The Slow Arrival of Dawn

By Alec Nevala-Lee

Last year, I published an essay in the New York Times Book Review titled “The Party of the Disappointed People.” After checking it again just now, I can confirm that it has the highest ranking on Google of any critical work related to The Tunnel, which means that it may well be the first introduction for many prospective readers to William H. Gass’s novel. I have mixed feelings about this. It’s a good piece—I’m as happy with it as I am about anything that I’ve written at that length—and it did the job for which it was intended. All the same, it offers a highly incomplete picture of the book, and I suspect that it led more than a few buyers to expect something other than what they found when they finally opened it for themselves.

It was also very different from the sort of essay that I usually write. I did it simply because I felt that there needed to be a discussion of how Gass anticipated the current political climate in America, and after waiting for someone else to do it, I decided that it might as well be me. Since the closing seconds of the last presidential election, opinion pieces on Donald Trump have hardly been lacking, and I rarely feel that I have anything unique to contribute, but a close reading of a famously difficult novel that first appeared nearly a quarter of a century ago seemed just narrow, peculiar, and obsessive enough to add something worthwhile to the conversation. 

When the idea initially occurred to me, I was operating under the considerable obstacle of having never actually read The Tunnel in its entirety. I was familiar enough with it to know that the angle was worth pursuing, but for most of my life, it stood as one of the great unread titles on my bookshelf, alongside Life: A User’s Manual and The Recognitions. It first came to my attention through a review on its original release by Paul Skenazy of the San Francisco Chronicle, which in those days ran its book coverage in a bulky tabloid supplement on pink paper that was delivered to my family’s house every Sunday. (Some of these reviews have stuck in my head forever, including the one for Infinite Jest, another huge novel that I have yet to finish, although it seems less in need of rescue by someone like me.)
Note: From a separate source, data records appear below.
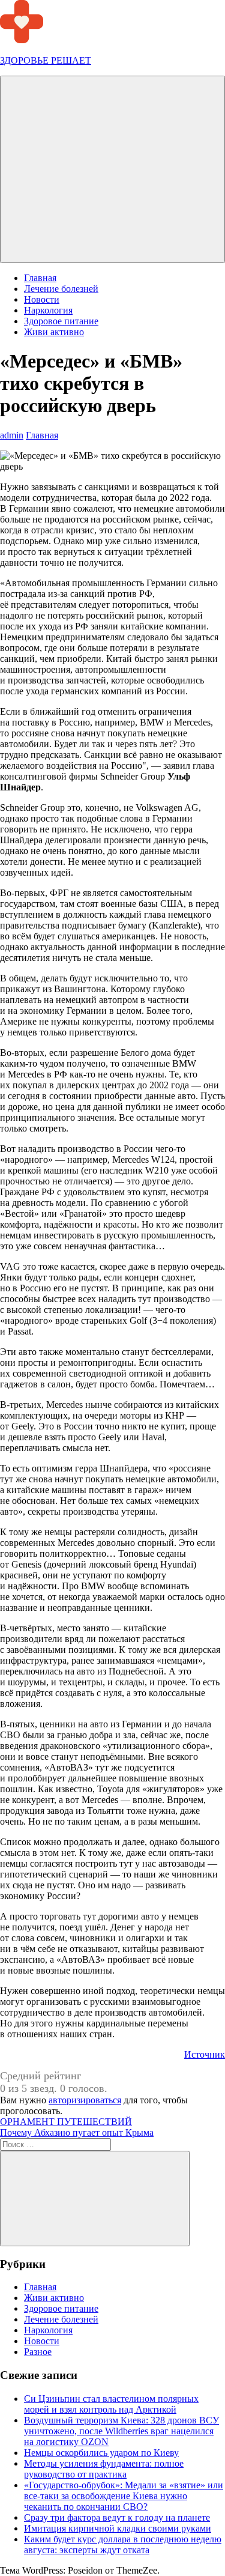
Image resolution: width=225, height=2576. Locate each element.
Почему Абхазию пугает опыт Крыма (77, 2132)
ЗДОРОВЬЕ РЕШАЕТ (45, 60)
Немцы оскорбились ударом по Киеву (101, 2452)
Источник (204, 2054)
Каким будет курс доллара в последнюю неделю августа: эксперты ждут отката (122, 2544)
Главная (40, 278)
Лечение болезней (61, 288)
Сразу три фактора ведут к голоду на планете (117, 2517)
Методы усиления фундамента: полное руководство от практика (104, 2468)
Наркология (48, 310)
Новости (41, 299)
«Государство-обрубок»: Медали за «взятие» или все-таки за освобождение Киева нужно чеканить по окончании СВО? (123, 2496)
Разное (38, 2352)
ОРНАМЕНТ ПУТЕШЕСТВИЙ (66, 2122)
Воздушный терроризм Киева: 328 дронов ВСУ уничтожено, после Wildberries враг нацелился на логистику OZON (121, 2431)
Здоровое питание (61, 321)
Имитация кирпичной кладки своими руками (117, 2528)
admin (11, 435)
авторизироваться (85, 2100)
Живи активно (54, 332)
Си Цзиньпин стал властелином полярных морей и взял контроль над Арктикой (111, 2403)
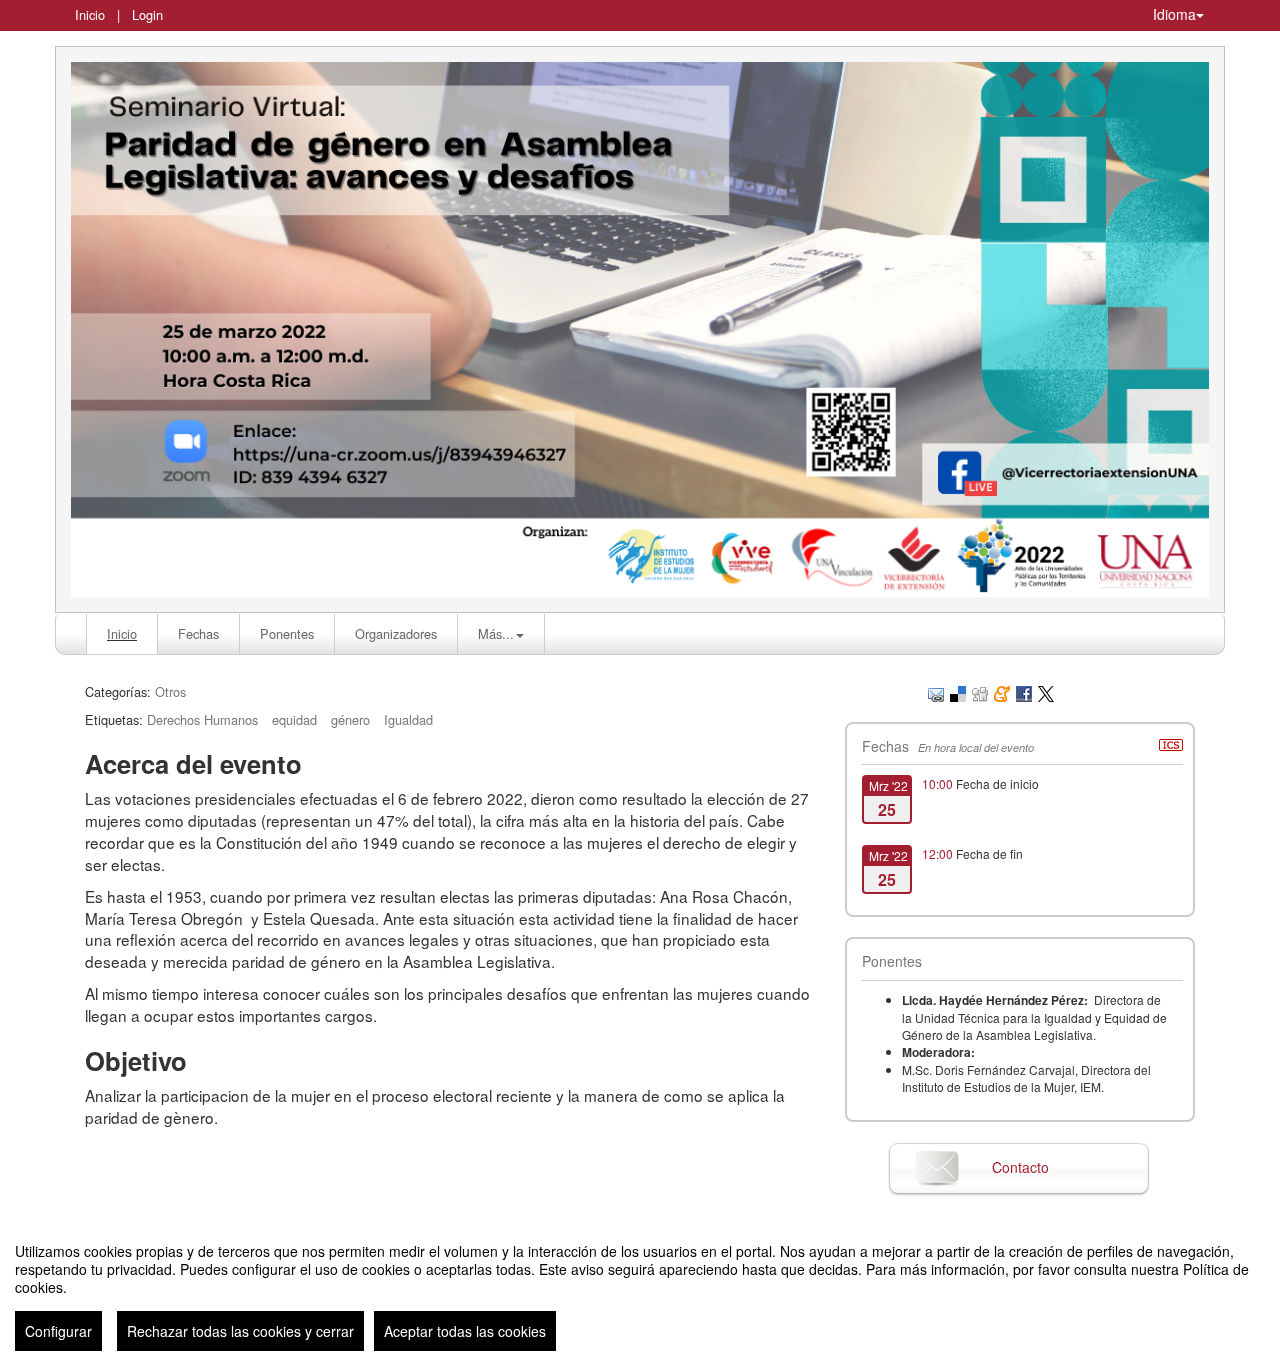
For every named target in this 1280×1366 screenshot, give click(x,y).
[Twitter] (1046, 691)
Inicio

My knowledge of Gass himself was also less than adequate. I had encountered him as a spectral presence in the work of John Gardner … but I knew him best as an essayist.

Skenazy’s review was ambivalent. “Poems and limericks in boldface type, on everything from carnal nuns to history, pop up at odd moments to keep us in a mental dance, reeling between plot and parody,” Skenazy wrote. “There are flags and pendants, crossword puzzles and illustrations, calling cards and typographical jokes—all reproduced on the page, all more a confirmation of Gass’s ingenuity than Kohler’s.” In the end, his ruling fell on the negative side: “Too fascinating in its separate parts to dismiss, too mean-spirited to be read without feeling soiled, eventually The Tunnel is just too much of a good, and bad, thing: too rich to absorb, too intemperate to endure.” Many readers might agree, but for a certain type of aspiring writer—I was fourteen—it was the kind of divided verdict that was more memorable than any rave.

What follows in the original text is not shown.